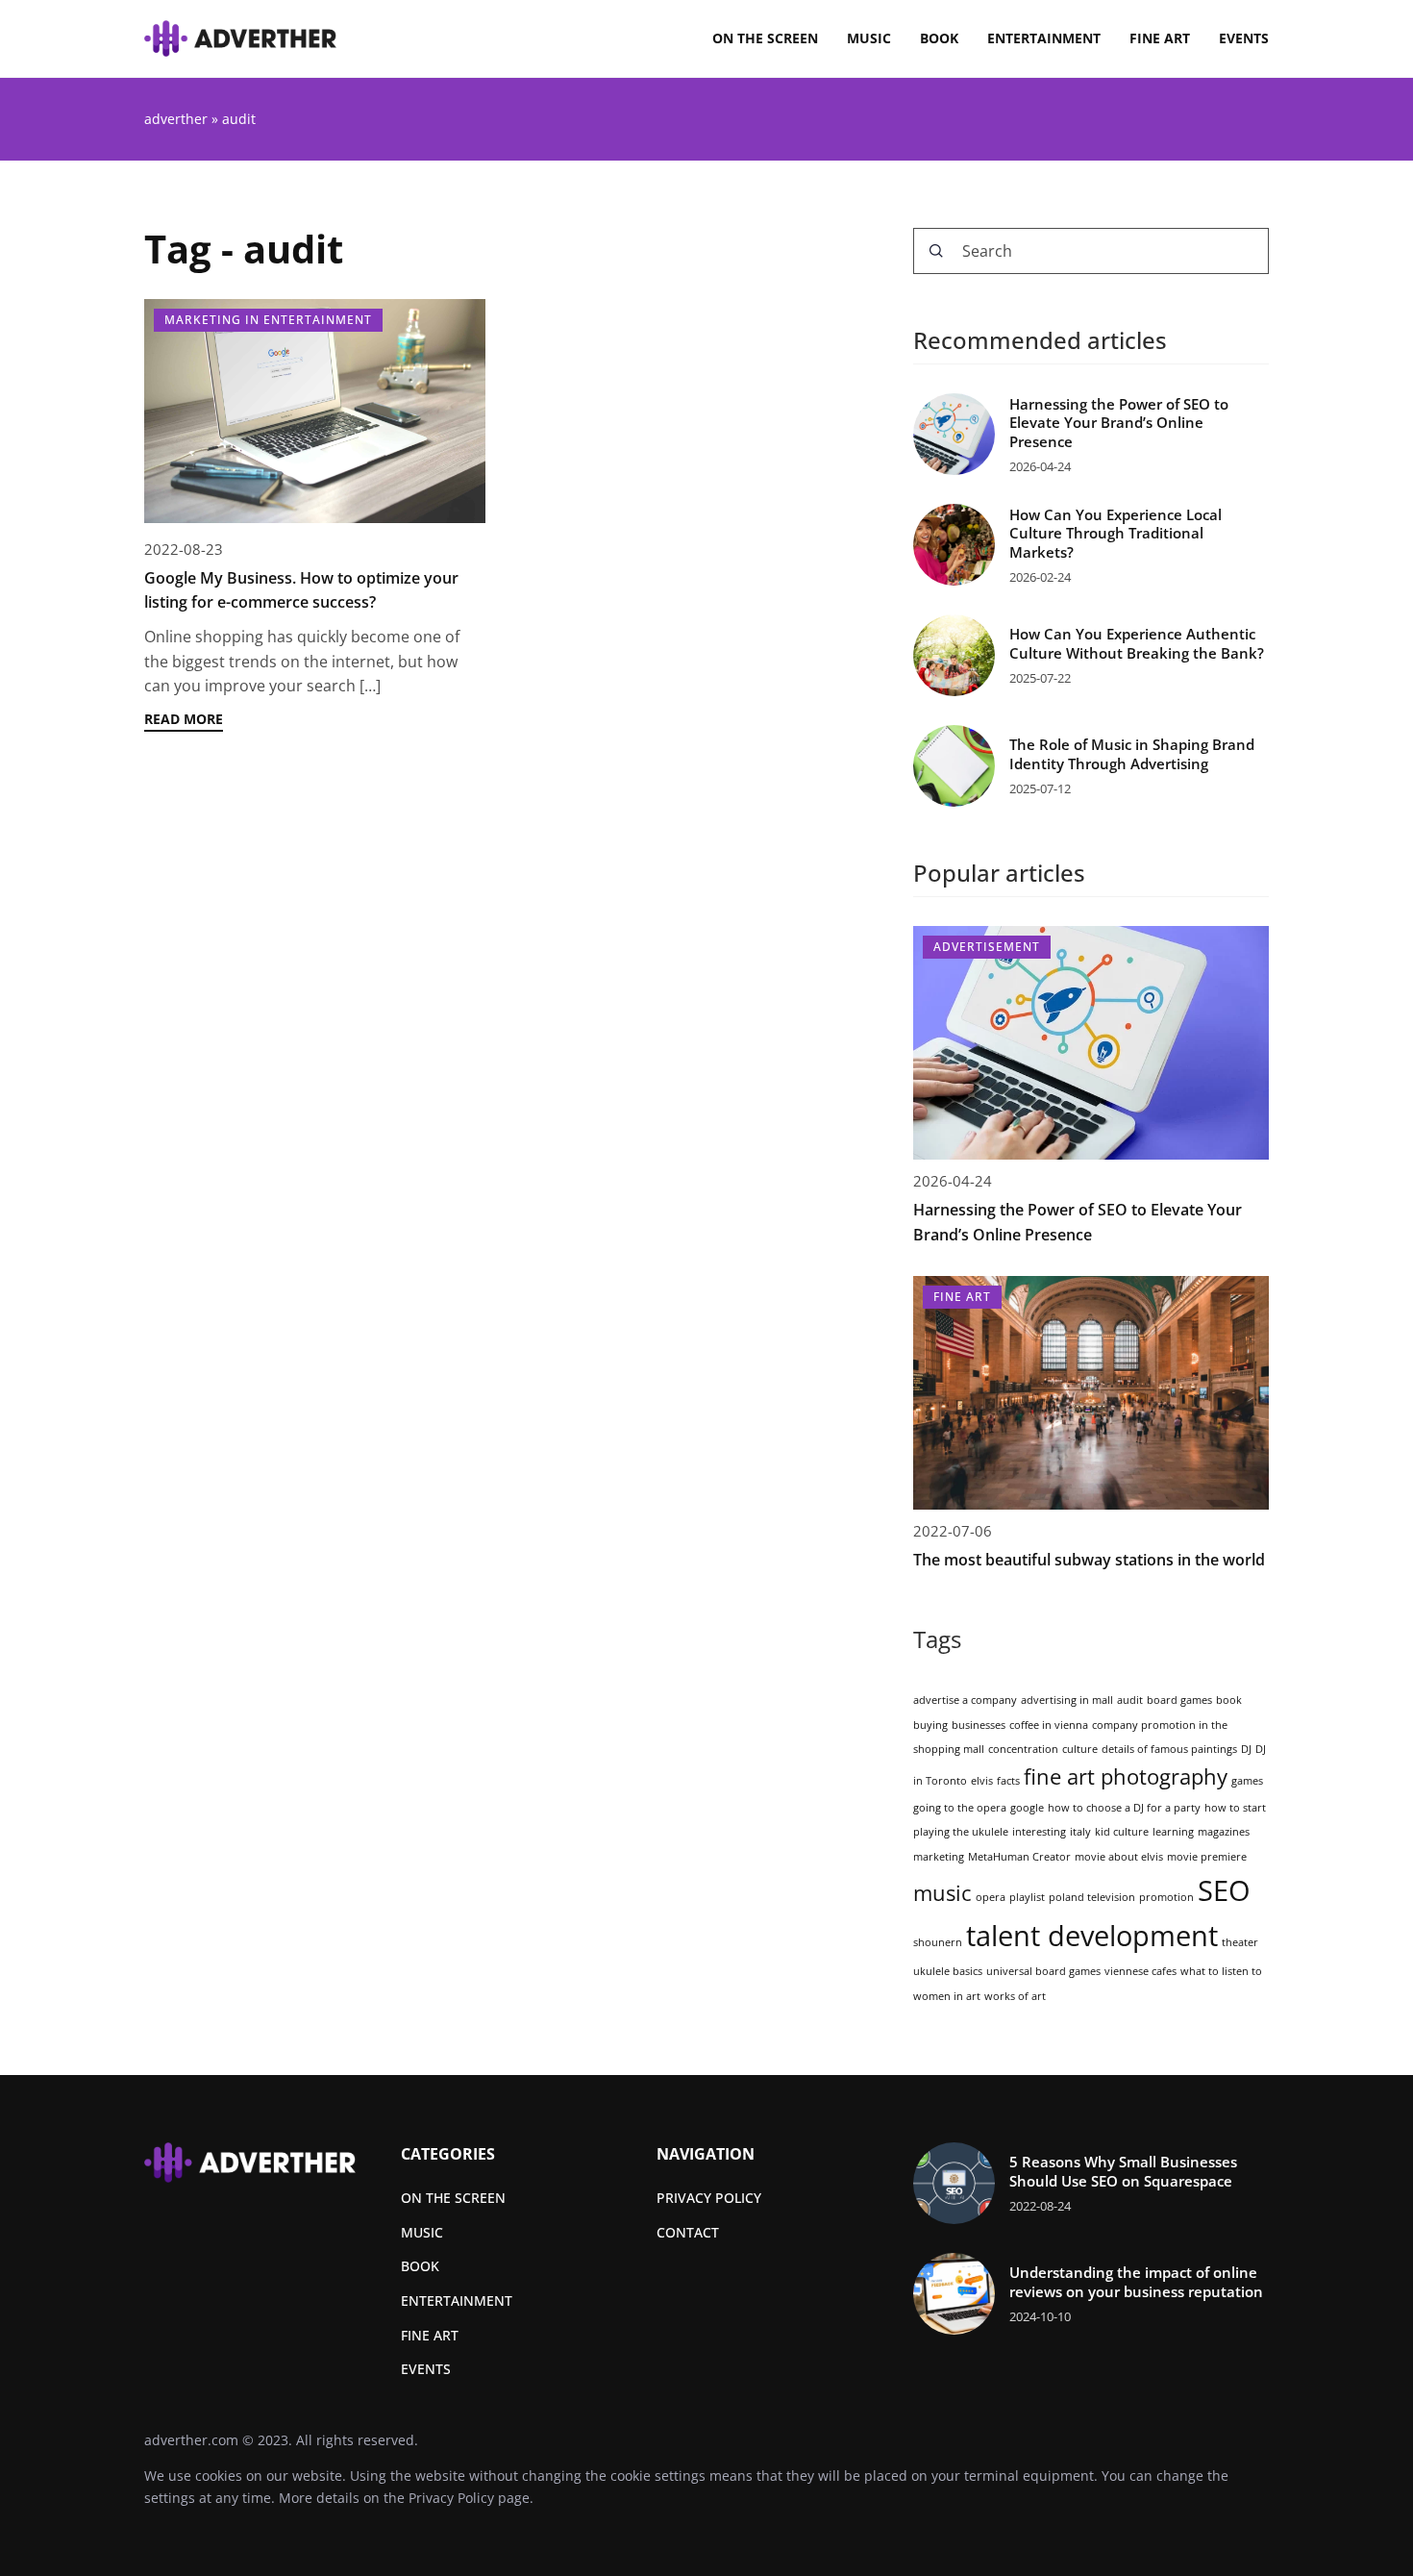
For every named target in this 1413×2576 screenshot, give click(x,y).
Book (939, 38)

────────────────────

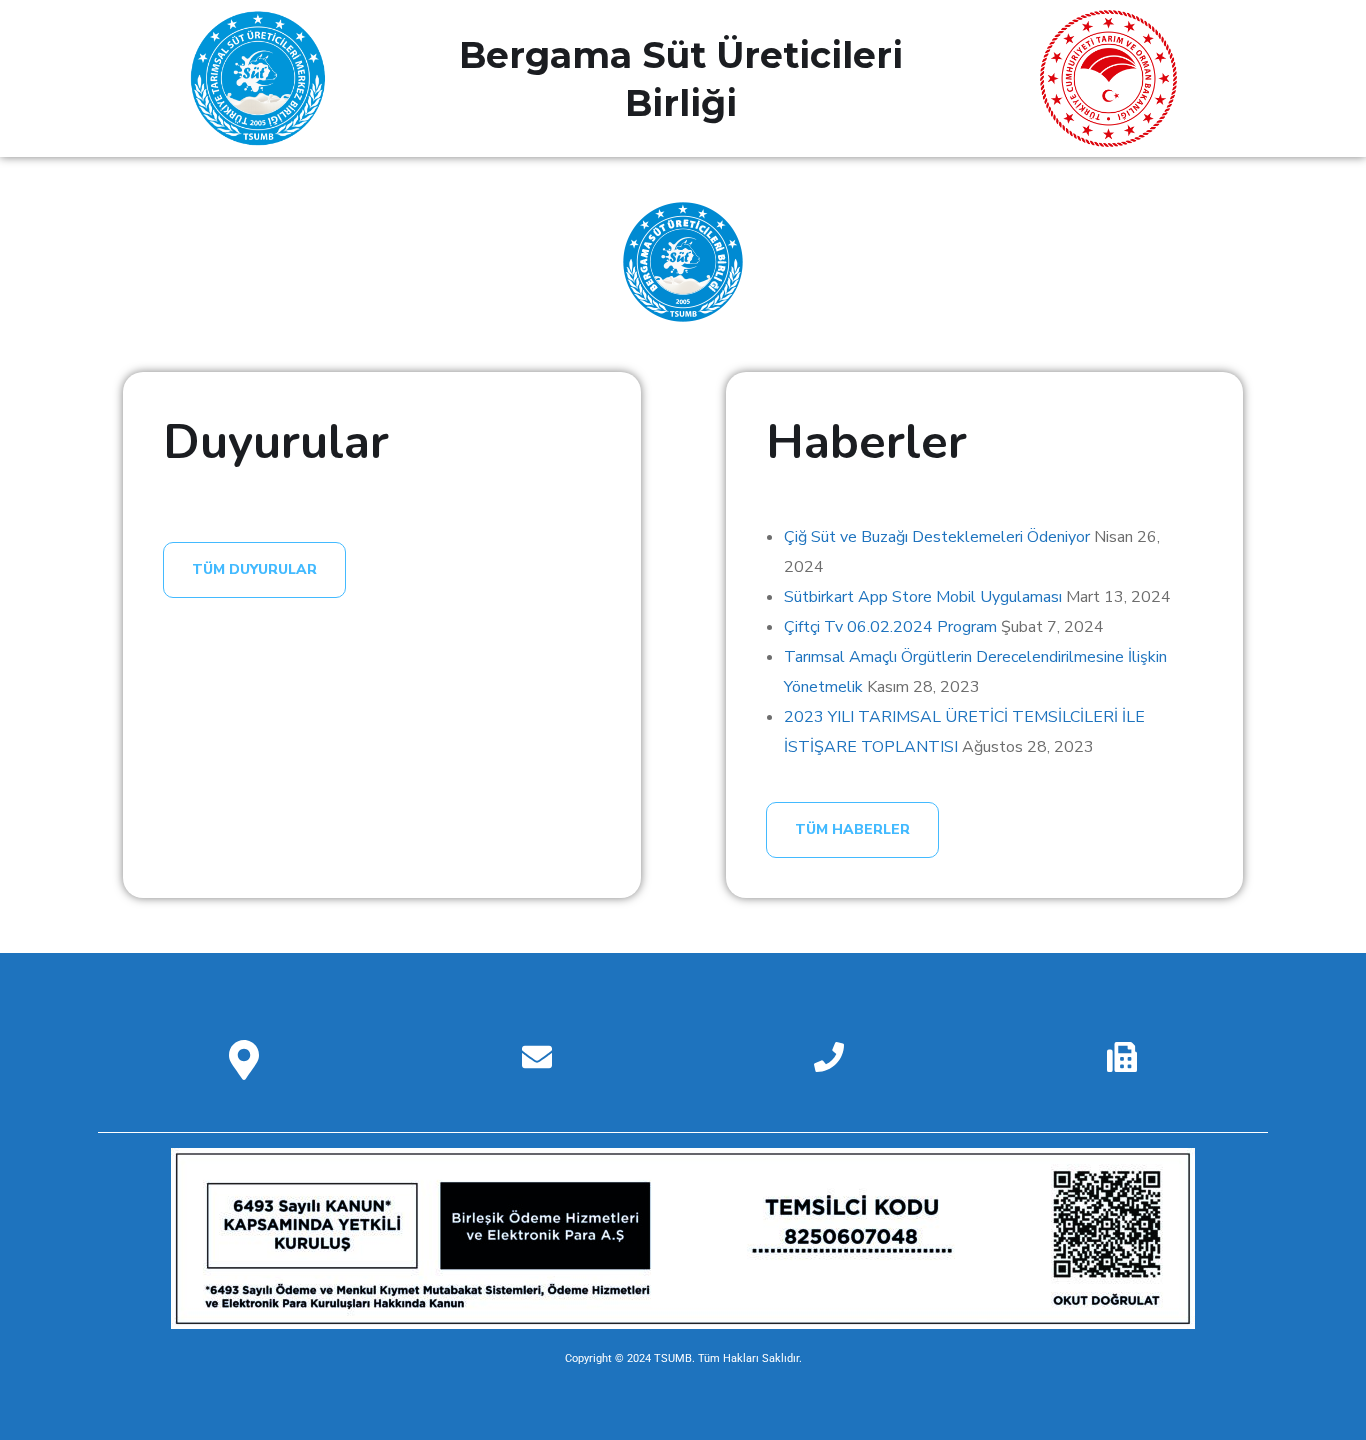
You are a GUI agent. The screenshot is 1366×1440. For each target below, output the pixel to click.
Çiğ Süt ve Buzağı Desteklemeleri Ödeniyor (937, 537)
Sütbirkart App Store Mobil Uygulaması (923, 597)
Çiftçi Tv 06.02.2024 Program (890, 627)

────────────────────

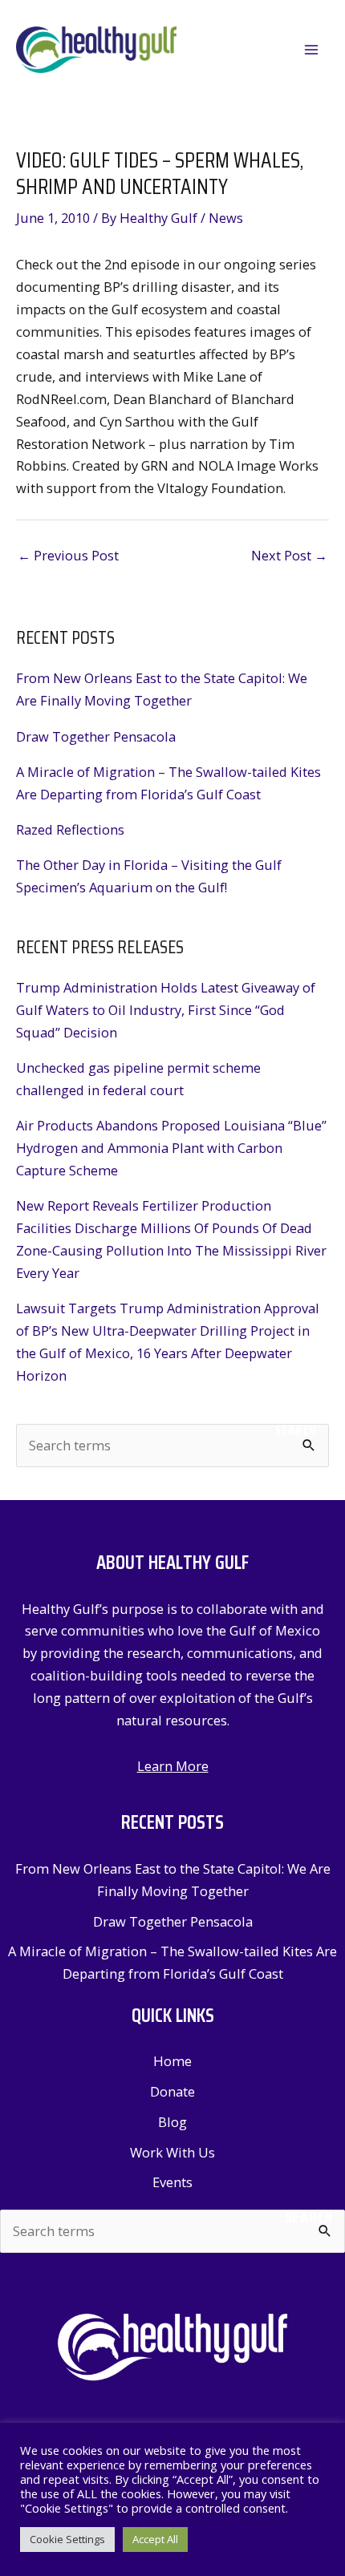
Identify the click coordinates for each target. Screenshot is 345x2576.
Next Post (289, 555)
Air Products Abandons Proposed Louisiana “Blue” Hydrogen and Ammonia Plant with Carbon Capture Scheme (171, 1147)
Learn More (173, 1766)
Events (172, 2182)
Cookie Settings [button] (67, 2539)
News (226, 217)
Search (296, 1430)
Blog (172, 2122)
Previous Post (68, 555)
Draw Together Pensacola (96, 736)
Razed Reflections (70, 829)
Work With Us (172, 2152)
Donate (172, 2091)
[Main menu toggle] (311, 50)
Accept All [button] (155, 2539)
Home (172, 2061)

────────────────────

YOUR TASK. Across the material above, how many lines contain the string "each"? The reply should be that number alone.

RESULT OF THE EXERCISE. 2